Don’t think Audi’s radical makeover of the A6 is confined to the styling. One glance and we can all see the smooth-as-soap Bauhaus look of the past decade has given way to baroque complexity, as portrayed by a massive trapezoidal grille and a style that, with its exaggerated longitudinal lines, reeks solidity, rather than the simple elegance of old.
A few minutes behind the wheel and it’s patently obvious that Ingolstadt’s transformation also embraces the driving character. Audi’s sixth-generation executive saloon takes on a more sporting personality, one that’s now aimed squarely at BMW, rather than Mercedes-Benz. Aesthetically, and in its dynamics, the A6 signifies a bold shift in emphasis. Yes, a brave change, but it is successful?

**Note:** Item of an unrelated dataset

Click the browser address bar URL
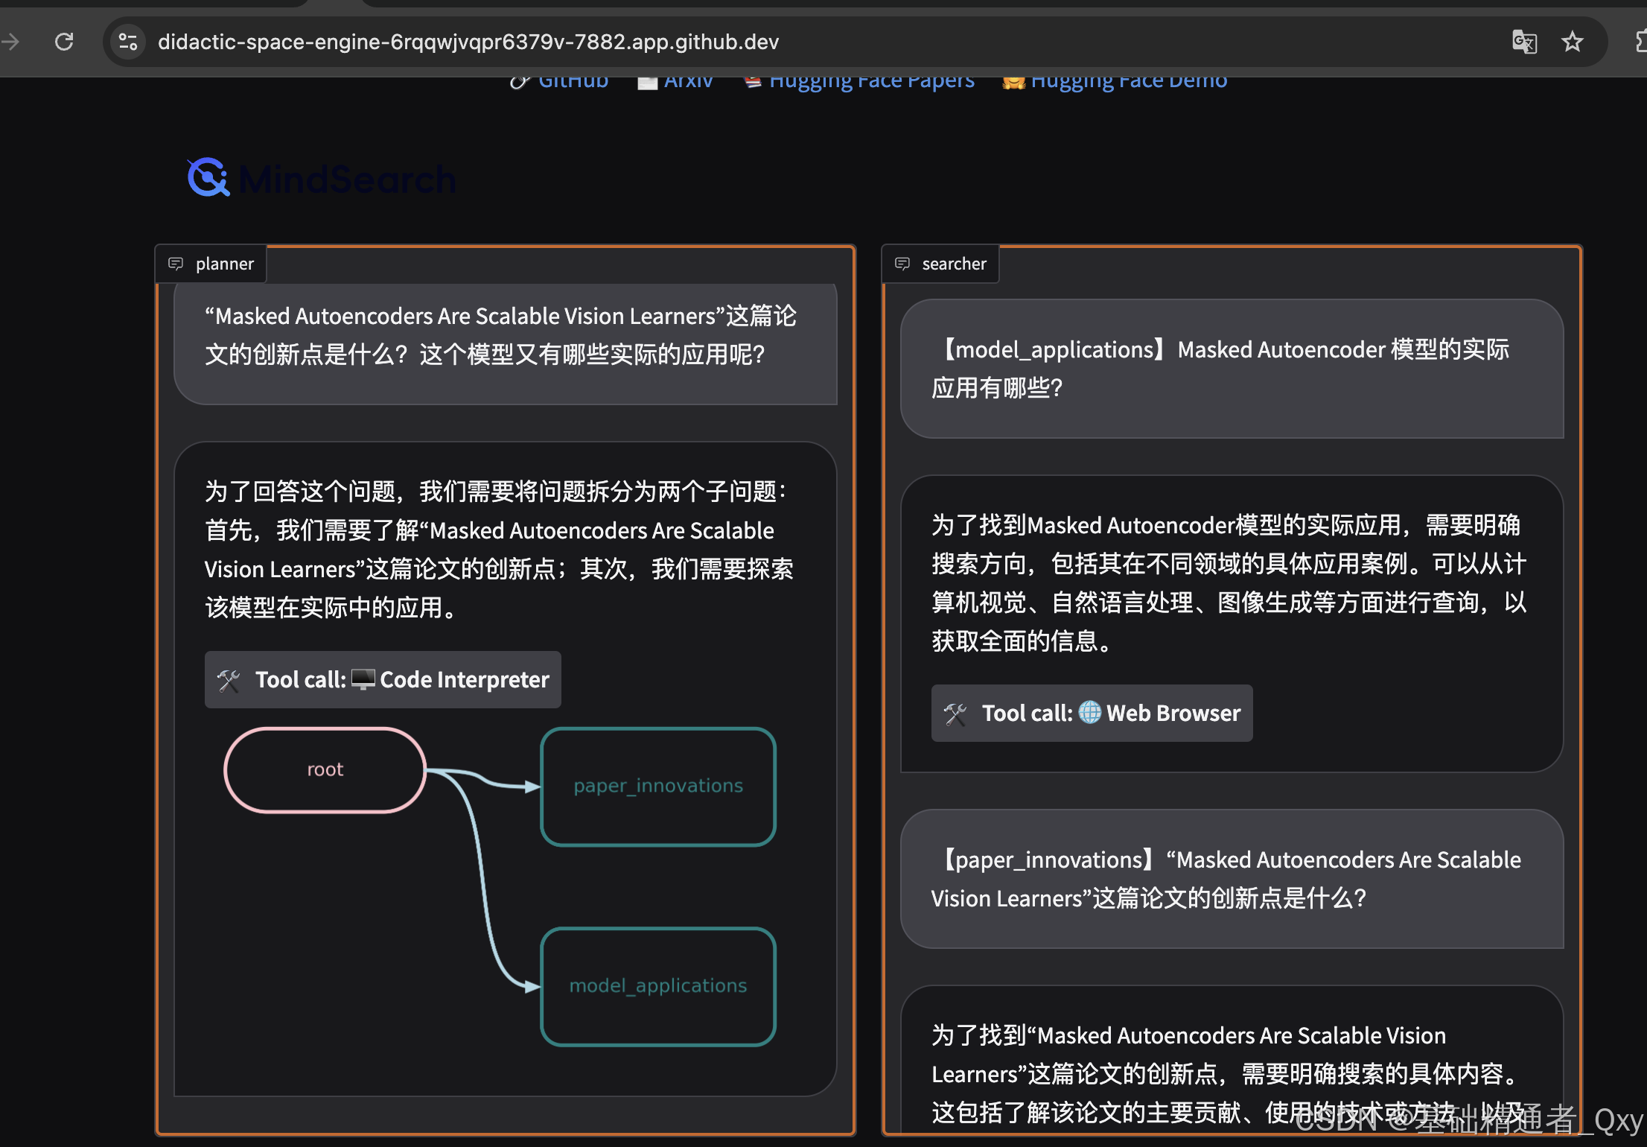 pos(468,42)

I miss the graceful beauty of the old car, but happily admit that Audi’s right: on each viewing my misgivings regarding the heavy snout diminish. No way is the A6’s appearance as polarising as any of the Bangle-era BMWs, yet it’s still instantly recognisable.
There’s no dispute regarding the excellence of the new, direct-injection 3.2-litre V6 that provided our first active experience of the new A6, though. Don’t confuse this engine with the totally different, 15-degree Volkswagen V6 of the same capacity as used in the A3. It’s taken over a decade, but Audi’s thoroughly revised and now FSI V6 is finally up there with BMW’s in-line six in terms of performance, economy and that hard-to-define silkiness that separates the great from the merely good.

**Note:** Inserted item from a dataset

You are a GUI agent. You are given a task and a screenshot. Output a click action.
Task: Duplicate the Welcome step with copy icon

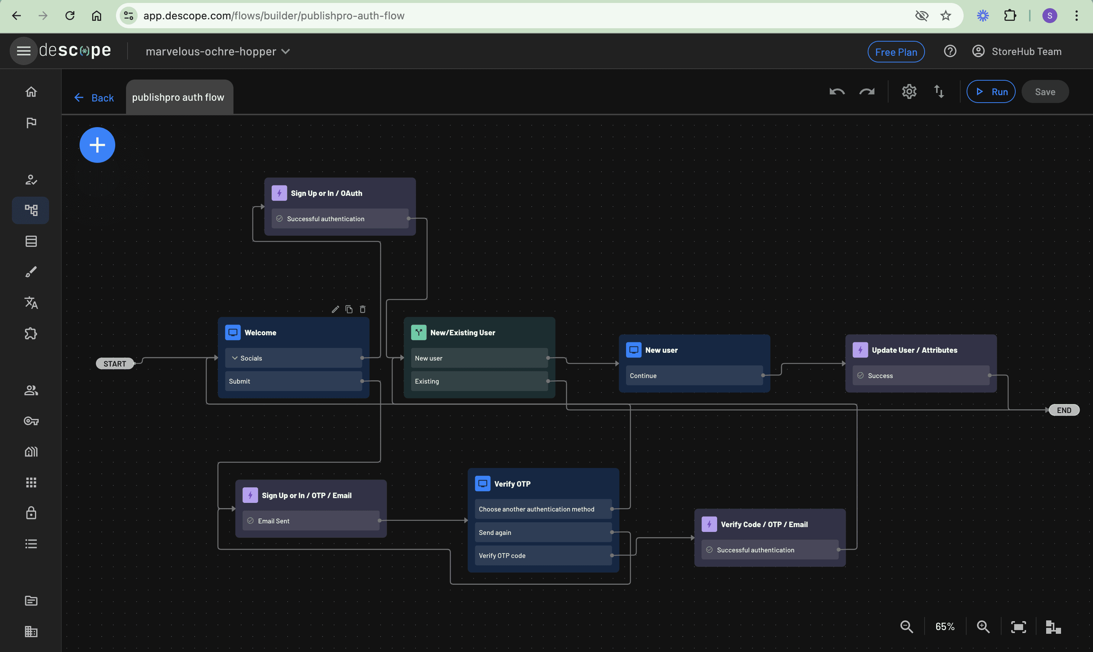[349, 309]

The numbers are impressive: 252bhp at 6500rpm and 243lb ft of torque at 3250rpm. Variable intake and exhaust camshafts mean an almost turbodiesel-like 90 per cent of twist on tap between 2400rpm and 5500rpm. Smooth, even at the 7200rpm cut-out, tractable and crisp in its responses, this is a terrific engine that endows the A6 with truly impressive performance.
Our test front-drive (quattro four-wheel drive is an option) A6 belted off the line, ESP working overtime to contain wheelspin, and hit 62mph in 6.9sec (matching BMW’s rear-drive 530i) and on to a limited 155mph top speed. You learn to drive around a hint of shunt on gearchanges at slow speeds and quickly become aware that the drivetrain’s fluency increases the faster you drive.